In the late 1970s, Mr. Hagan, also known as Talmadge X Hayer, finally identified his accomplices in an affidavit as part of an unsuccessful effort to free Mr. Butler and Mr. Johnson (all three men have since been paroled).

One of the names he gave was Willie X, whom William Kunstler, the civil rights lawyer who represented Mr. Johnson and Mr. Butler, determined was William Bradley. The others are dead or presumed dead. Dr. Marable wrote that Mr. Bradley, using a sawed-off shotgun, fired the fatal shot.

Mr. Bradley, an ex-convict now in his early 70s, is living in Newark under the name Al-Mustafa Shabazz. (Police records list both names for him.) He is married to Carolyn Kelley Shabazz, described by The Star-Ledger of Newark as a community leader and the owner of a boxing gym who gives away turkeys at Thanksgiving.

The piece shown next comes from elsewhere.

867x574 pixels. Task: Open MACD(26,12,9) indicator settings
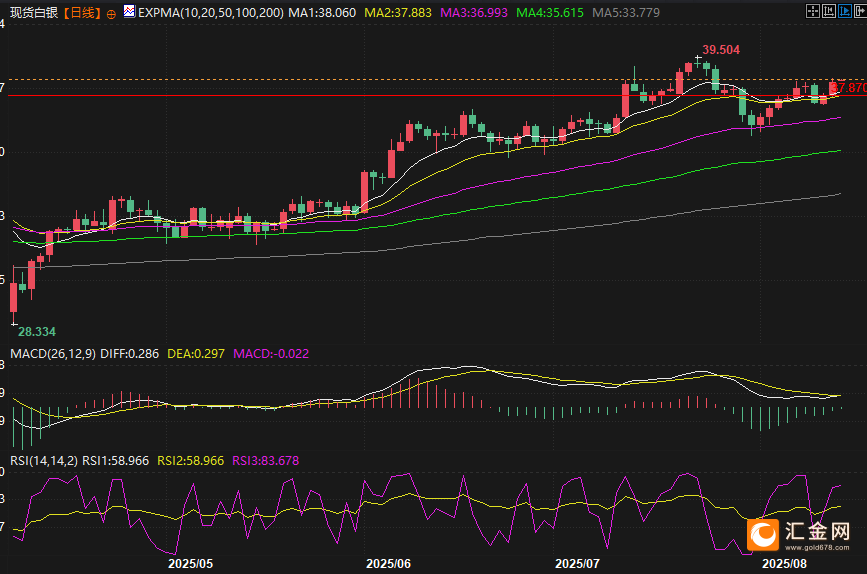coord(53,353)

Mr. Shabazz served time for conspiracy, drug dealing and making "terroristic threats," according to records at the New Jersey Corrections Department, and was released in 1998. Through his lawyer, J. Edward Waller, Mr. Shabazz has denied any involvement in the assassination.

Mr. Sykes, who cautions that he has yet to personally see proof linking the name Willie X to William Bradley, would like to see a joint investigation between state and federal officials, but it is the Manhattan district attorney who has jurisdiction over the case.

Mr. Sykes said he would rather that other agencies were involved, because the Manhattan district attorney's office investigated the killing in the first place.

But there are limitations on other agencies' ability to investigate. For one, it is not clear if the killing could be considered a civil rights crime because both the perpetrators and the victims are black.

Mr. Garrow said the definition of a civil rights crime should not be too narrow. "When a major civil rights leader is assassinated, I'd like the civil rights division to be interested, regardless of the color of the gunman," he said, referring to the federal unit.

Some experts say the Justice Department's participation is crucial because the F.B.I. and the New York Police Department had Malcolm X under surveillance at the time of his death, raising questions about whether law enforcement officials had knowledge beforehand of the assassination plot.

Still, the Justice Department may not have any jurisdiction, and the department has only occasionally investigated without it - in 1998, for example, then-Attorney General Janet Reno ordered a limited review of the King assassination after pressure from the family and the public.

The New York attorney general may investigate only if asked by the Manhattan district attorney or the governor. But cases that are decades old are not easy to solve, said Doug Jones, a former United States attorney in Birmingham, Ala., who helped prosecute the 16th Street Baptist Church bombing in which four girls died. "A lot of people think witnesses come forward after so many years have passed," he said, "but they don't."